* _Exercise_: Copy out the material below exactly, starting at the line containing "Click the Saudi" and continuing through its end, that line included.

-- Start --

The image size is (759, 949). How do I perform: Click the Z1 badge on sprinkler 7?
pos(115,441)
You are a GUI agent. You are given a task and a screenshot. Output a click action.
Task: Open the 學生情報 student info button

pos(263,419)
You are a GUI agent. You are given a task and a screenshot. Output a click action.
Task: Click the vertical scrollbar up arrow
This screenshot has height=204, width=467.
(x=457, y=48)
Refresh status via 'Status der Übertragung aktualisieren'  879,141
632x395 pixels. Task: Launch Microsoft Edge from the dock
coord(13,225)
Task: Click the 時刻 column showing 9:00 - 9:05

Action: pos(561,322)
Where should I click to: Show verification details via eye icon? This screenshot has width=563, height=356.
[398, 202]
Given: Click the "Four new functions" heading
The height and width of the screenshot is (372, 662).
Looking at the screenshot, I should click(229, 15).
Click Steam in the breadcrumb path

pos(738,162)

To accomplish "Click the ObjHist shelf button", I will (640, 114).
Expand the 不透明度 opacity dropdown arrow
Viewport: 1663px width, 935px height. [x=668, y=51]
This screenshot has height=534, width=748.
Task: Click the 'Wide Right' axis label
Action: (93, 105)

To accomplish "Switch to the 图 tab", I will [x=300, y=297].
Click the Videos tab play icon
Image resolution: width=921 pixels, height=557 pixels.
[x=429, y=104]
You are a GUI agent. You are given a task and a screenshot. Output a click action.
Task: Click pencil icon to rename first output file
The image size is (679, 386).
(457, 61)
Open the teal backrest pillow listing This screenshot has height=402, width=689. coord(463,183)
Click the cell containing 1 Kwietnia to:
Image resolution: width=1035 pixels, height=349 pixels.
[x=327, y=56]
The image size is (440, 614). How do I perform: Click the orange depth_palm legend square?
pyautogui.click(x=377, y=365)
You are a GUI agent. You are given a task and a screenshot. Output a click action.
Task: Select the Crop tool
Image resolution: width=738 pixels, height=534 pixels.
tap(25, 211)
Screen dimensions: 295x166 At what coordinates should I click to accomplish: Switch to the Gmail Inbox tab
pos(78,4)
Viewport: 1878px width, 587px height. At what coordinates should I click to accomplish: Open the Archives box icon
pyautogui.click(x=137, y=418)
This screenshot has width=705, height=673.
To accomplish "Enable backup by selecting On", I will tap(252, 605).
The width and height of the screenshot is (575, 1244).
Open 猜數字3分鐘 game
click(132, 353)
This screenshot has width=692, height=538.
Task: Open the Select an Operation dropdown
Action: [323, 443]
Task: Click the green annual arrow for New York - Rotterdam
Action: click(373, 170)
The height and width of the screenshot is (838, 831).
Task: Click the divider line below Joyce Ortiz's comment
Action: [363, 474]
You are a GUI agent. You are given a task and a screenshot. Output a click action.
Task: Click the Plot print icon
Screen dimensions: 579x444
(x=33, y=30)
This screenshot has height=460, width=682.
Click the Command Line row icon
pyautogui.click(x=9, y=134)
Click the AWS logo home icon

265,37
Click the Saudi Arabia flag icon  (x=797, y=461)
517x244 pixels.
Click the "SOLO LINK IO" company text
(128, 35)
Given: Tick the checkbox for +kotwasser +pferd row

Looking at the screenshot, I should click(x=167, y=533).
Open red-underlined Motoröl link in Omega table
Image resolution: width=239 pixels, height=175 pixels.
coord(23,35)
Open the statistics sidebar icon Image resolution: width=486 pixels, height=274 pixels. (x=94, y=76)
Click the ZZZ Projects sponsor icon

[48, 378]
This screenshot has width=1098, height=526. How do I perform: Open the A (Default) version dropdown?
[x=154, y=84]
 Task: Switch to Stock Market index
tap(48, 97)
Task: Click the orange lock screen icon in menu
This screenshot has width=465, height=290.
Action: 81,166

-- End --

* _Solved exercise_:
Click the Saudi Arabia flag icon  (x=797, y=461)
517x244 pixels.
Click the "SOLO LINK IO" company text
(128, 35)
Given: Tick the checkbox for +kotwasser +pferd row

Looking at the screenshot, I should click(x=167, y=533).
Open red-underlined Motoröl link in Omega table
Image resolution: width=239 pixels, height=175 pixels.
coord(23,35)
Open the statistics sidebar icon Image resolution: width=486 pixels, height=274 pixels. (x=94, y=76)
Click the ZZZ Projects sponsor icon

[48, 378]
This screenshot has width=1098, height=526. How do I perform: Open the A (Default) version dropdown?
[x=154, y=84]
 Task: Switch to Stock Market index
tap(48, 97)
Task: Click the orange lock screen icon in menu
This screenshot has width=465, height=290.
Action: 81,166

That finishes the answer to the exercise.